Salmaan Moerat (lock, captain)
Hailing from Paarl in the Western Cape, the Moerats are arguably the most successful sporting family in South Africa. Their achievements can be traced all the way back to 1944, when Moutie Moerat and his brother in law, Esa Abrahams, founded Vineyards RFC – a club which still exists today.
Fast forward 72 years and a 19-year-old Salmaan Moerat has now been handed the baton of continuing the family’s legacy.
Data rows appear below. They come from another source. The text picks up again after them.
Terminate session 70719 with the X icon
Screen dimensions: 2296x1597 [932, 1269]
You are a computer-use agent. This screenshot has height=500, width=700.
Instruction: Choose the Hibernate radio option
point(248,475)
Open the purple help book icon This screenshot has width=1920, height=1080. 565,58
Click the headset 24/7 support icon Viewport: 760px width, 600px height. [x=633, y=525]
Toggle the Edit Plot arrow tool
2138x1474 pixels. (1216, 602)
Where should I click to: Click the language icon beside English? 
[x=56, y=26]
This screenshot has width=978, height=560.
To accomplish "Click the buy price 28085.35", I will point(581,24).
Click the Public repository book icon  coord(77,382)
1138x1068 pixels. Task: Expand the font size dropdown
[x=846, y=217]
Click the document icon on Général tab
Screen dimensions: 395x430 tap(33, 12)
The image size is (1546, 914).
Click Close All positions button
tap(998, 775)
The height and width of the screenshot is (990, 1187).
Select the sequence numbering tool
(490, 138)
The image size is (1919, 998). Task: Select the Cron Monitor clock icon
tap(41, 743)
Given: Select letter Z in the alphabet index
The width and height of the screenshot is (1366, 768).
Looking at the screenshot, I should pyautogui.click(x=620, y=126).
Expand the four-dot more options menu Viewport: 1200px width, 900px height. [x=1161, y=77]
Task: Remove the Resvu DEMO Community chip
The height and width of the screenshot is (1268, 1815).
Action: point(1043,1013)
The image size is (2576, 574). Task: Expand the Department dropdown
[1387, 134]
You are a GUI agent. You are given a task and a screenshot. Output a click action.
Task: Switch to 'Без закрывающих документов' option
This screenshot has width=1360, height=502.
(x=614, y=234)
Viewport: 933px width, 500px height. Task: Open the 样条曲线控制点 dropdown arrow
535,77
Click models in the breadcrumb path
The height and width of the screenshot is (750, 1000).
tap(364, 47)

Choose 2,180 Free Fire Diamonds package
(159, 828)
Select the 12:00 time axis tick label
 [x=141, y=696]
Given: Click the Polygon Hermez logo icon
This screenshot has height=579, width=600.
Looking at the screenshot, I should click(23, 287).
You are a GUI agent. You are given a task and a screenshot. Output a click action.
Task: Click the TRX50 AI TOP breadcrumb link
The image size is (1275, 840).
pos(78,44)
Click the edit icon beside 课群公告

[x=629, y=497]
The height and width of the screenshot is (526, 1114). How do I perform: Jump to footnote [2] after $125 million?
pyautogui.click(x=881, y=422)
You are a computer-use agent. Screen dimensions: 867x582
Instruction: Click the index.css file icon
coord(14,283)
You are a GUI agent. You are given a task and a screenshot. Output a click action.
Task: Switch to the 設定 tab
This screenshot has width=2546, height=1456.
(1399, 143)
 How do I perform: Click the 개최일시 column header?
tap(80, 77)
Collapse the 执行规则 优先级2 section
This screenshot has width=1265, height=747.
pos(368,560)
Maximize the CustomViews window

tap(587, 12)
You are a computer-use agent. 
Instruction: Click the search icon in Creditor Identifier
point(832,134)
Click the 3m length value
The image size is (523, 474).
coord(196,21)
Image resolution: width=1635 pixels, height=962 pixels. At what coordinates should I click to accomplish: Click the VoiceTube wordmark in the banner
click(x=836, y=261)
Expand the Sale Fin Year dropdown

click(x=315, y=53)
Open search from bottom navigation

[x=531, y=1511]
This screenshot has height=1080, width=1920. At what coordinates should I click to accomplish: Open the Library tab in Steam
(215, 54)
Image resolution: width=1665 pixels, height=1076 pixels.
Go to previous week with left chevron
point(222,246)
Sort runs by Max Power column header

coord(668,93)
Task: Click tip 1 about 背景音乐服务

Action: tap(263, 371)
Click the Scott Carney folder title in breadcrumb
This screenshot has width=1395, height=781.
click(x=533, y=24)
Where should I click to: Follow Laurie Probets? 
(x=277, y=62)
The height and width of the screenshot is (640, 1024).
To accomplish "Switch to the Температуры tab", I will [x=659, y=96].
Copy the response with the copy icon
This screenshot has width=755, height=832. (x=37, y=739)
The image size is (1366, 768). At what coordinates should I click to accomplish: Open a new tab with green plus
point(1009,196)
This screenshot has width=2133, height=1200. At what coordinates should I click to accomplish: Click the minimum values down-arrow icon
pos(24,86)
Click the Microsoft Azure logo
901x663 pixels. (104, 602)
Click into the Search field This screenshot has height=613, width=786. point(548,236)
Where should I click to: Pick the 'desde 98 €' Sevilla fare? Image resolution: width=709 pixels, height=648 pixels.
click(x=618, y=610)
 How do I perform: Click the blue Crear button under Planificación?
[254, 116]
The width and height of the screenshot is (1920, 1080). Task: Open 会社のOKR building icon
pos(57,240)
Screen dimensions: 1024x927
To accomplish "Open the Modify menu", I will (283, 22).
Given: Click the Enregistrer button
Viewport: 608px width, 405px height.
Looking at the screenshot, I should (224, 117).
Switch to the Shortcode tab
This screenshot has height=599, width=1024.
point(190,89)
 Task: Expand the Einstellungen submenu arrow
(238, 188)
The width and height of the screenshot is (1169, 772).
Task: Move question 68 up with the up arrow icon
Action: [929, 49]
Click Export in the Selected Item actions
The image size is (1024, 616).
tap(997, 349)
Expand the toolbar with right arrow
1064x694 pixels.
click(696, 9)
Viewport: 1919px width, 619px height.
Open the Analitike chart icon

With such a rich family history in the sport, it was almost certain that he would follow in the steps of those family members before him.
Salmaan’s cousin Ebrahim Moerat played for the SA Under-21 team in 2003.
Damian Willemse (flyhalf)
He was earmarked to be a Springbok when – only months after finishing school – he made Super Rugby debut at the age of 18 years, 301 days – in Round Three of the 2017 season.
He has been the regular starting flyhalf for the franchise in 2018 season, but it was wisely decided to give him time to mature and give him his first taste of ‘international’ rugby in the junior ranks.
Willemse is the younger brother of Ramone Samuels, the current Stormers hooker.
Both brothers were members of the Western Province squad that won the 2017 Currie Cup.
Wandisile Simelane (centre)
The exciting centre first burst into the spotlight as one of the stand-out players at the 2016 Craven Week schoolboy tournament.
A strong carrier of the ball, with a good rugby brain. versatile enough to play anywhere in the backline.
Also featured prominently for Wits University in the 2017 Varsity Cup, as well as the SA U20 team last year.
An interesting fact about Wandisile Simelane is that he is also a great footballer and he feels, if he hadn’t become so successful in rugby, he probably would have gone on to play soccer as he represented Soweto Giants Moroka Swallows at junior level but had to leave that behind for the oval ball.
Muller du Plessis (Utility back)
The South African Sevens team has been a superb breeding ground for future stars and it has introduced the world to another of the country’s talented youngsters.
The 19-year-old became BlitzBok No.168 when he took to the field in the United States leg of the World Series in March.
This time last year, Du Plessis was a matric pupil at Paarl Gimnasium and captain of the school’s first XV. He was subsequently invited to join the SA Sevens Academy in Stellenbosch and has since been fast-tracked into the BlitzBoks set-up.
Du Plessis has played in four tournaments of this season’s Sevens World Series, scoring 11 tries.
Rewan Kruger (scrumhalf)
The 2016 SA Schools player is a product of the Varsity Cup conveyor belt – where he represented Shimlas in 2017.
The 20-year-old has joined the fast-growing list of players using the Varsity Cup to launch their careers.